Daughtry suggests following ideas from the Academy of Nutrition and Dietetics, which emphasize a balance of food and beverages and takes the position that the total diet or overall pattern of food eaten is the most important focus of healthy eating. Most favorite foods can fit within this pattern if consumed in moderation with appropriate portion size and combined with physical activity. “There is no one-size-fits-all way to eat that is right for everyone. Instead of trying to ‘diet’ we should be focusing on maintaining the right balance of calorie intake and physical activity for our lifestyle,” said Daughtry.
Tips for eating right based on lifestyles:
Career - Busy work days and business travel can lead to on-the-fly meals. For desktop dining, keep single serve packages of crackers, fruit, peanut butter, low-sodium soup or canned tuna in your desk. If you’re always on the go, tuck portable nonperishable foods in your purse or briefcase for a meal on the run. Try granola bars, peanut butter and crackers, fresh fruit, trail mix or single-serve packages of whole-grain cereal or crackers.

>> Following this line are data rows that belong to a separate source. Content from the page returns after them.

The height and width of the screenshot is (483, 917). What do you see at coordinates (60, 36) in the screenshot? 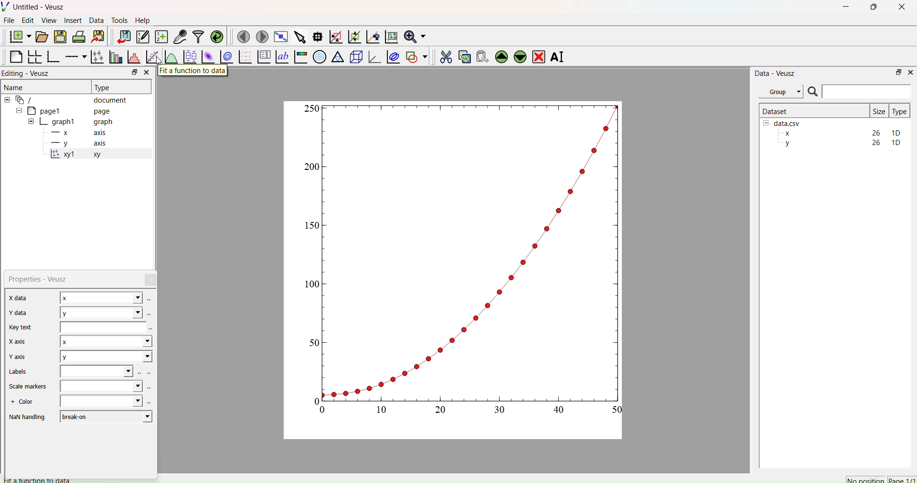
I see `Save` at bounding box center [60, 36].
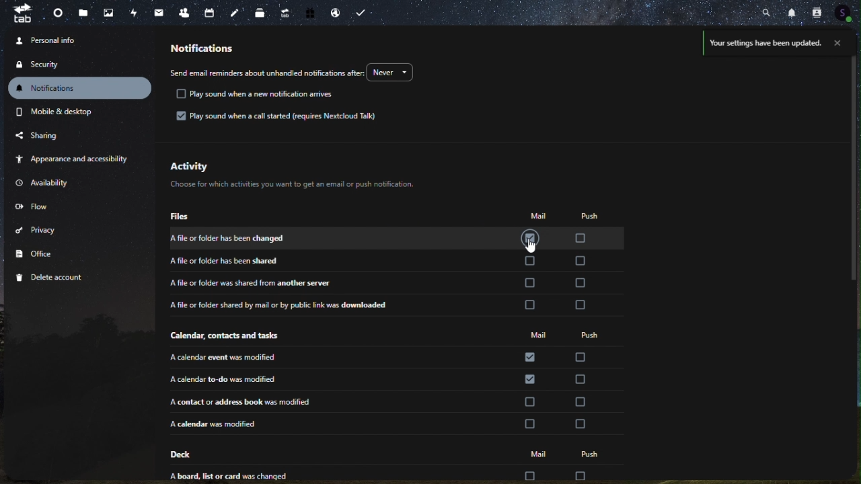  I want to click on dashboard, so click(57, 15).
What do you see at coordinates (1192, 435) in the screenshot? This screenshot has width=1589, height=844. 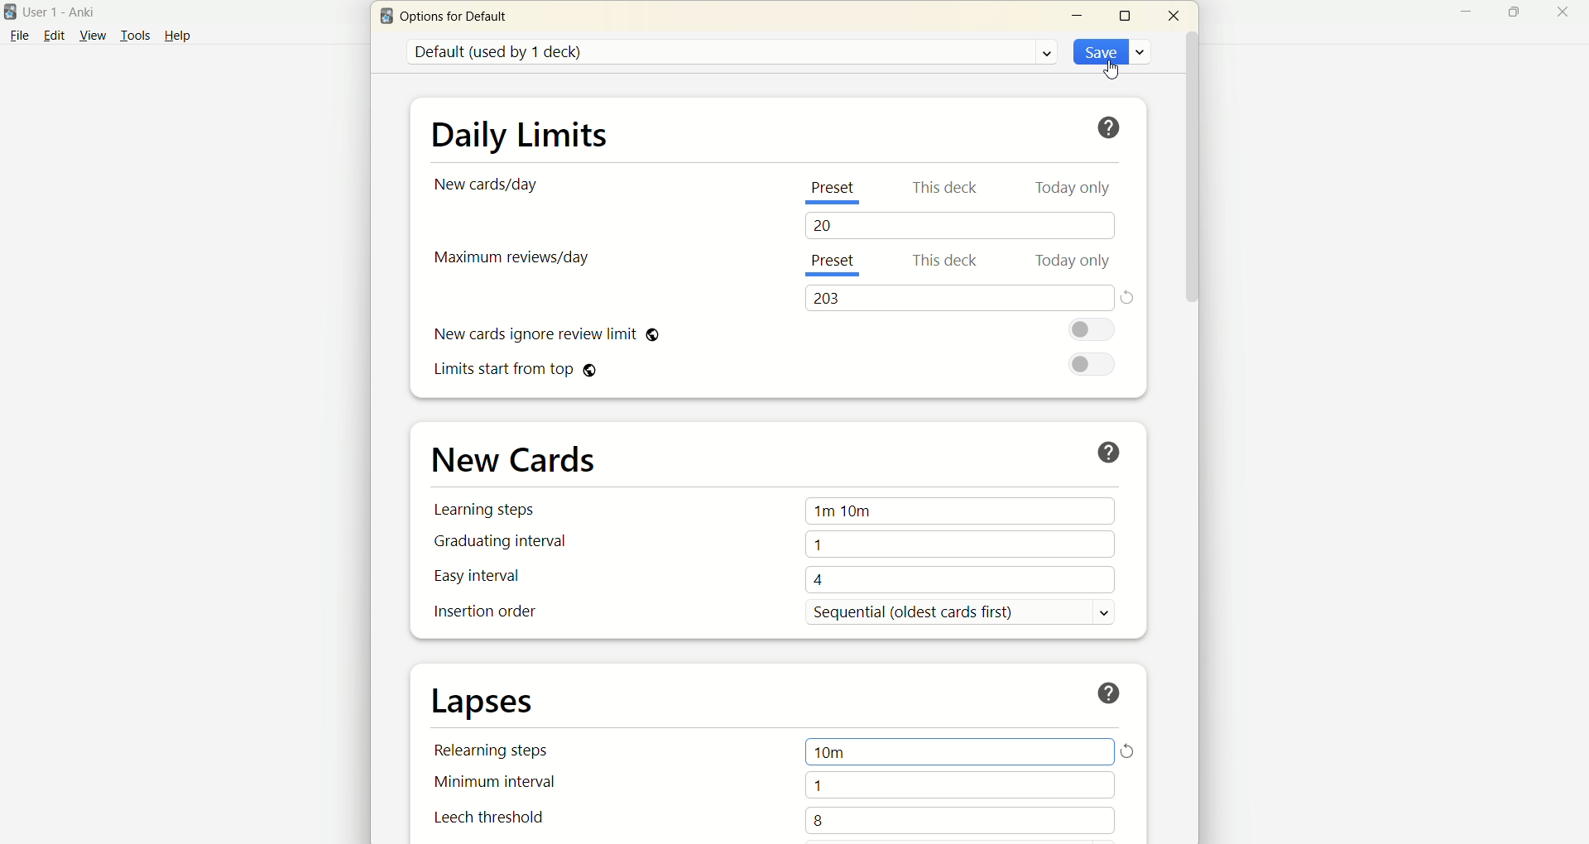 I see `vertical scroll bar` at bounding box center [1192, 435].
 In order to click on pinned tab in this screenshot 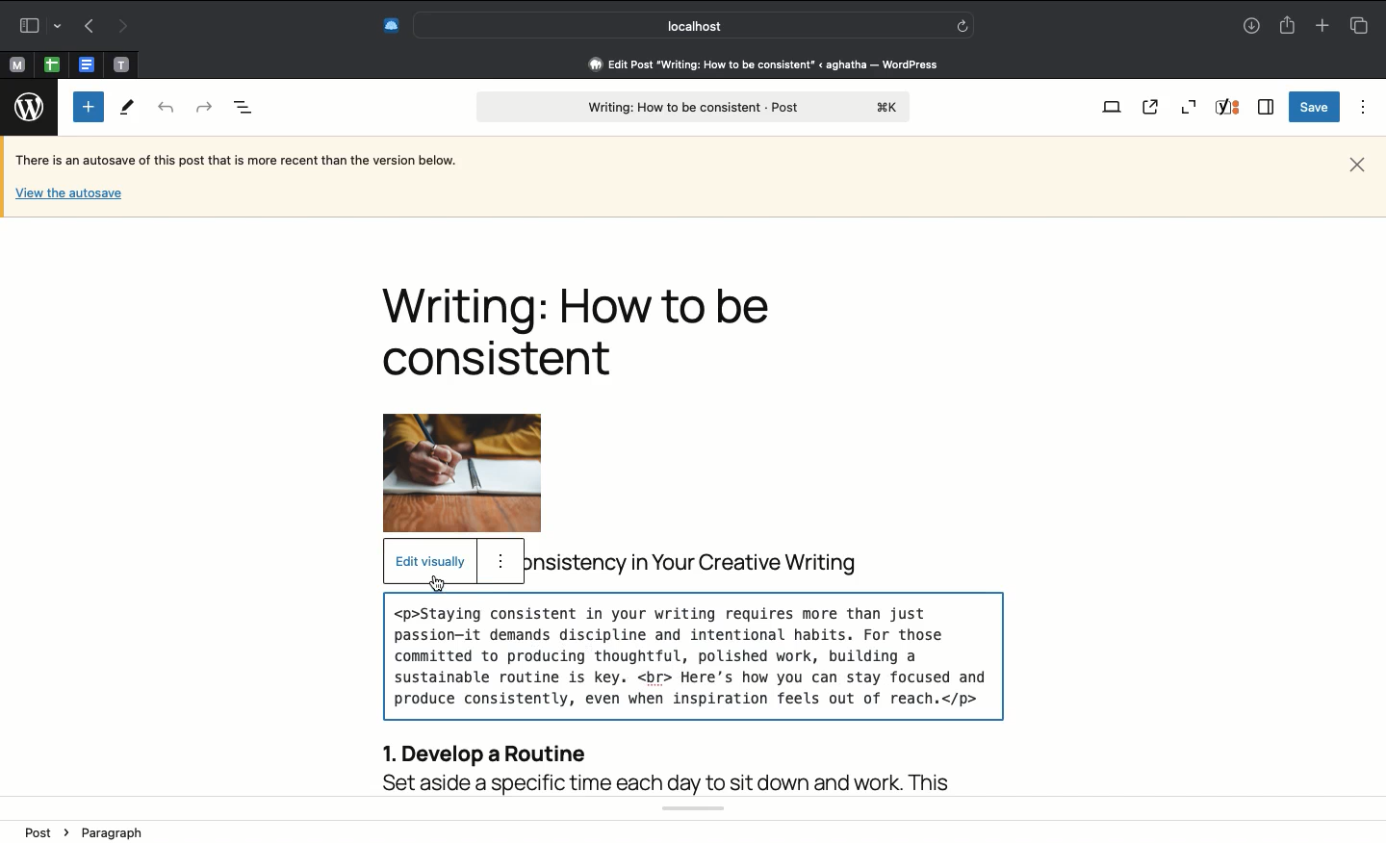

Athletes - Whether you are a competitive athlete or just enjoy working out, what you eat will affect your performance. Your body needs fuel to function, so eat a light breakfast or snack before you exercise. Try low-fat yogurt, graham crackers with peanut butter, a banana or cereal with low-fat milk. Before, during and after exercise, replace fluids with plenty of water or a sports drink.
Families – Caring for family can be a handful. However, family meals allow parents to be role models to promote healthy eating. And, just because a meal is made quickly doesn’t mean it can’t be nutritious. Keep things simple. Build a collection of recipes for quick and easy family favorites. Choose ingredients that you can use from more than one meal. For example, cook extra grilled chicken for chicken salad or fajitas the next day. And ask for help. Get the kids involved making a salad, setting the table or other simple tasks.
Vegetarian - A vegetarian diet can include just as many tasty varieties of foods as one including meat. For example, nutrient-rich beans are recommended for everyone. Enjoy vegetarian chili, a hummus-filled pita sandwich or veggie burger. Many popular items are or can be vegetarian – pasta primavera, veggie pizza and tofu-vegetable stir-fry.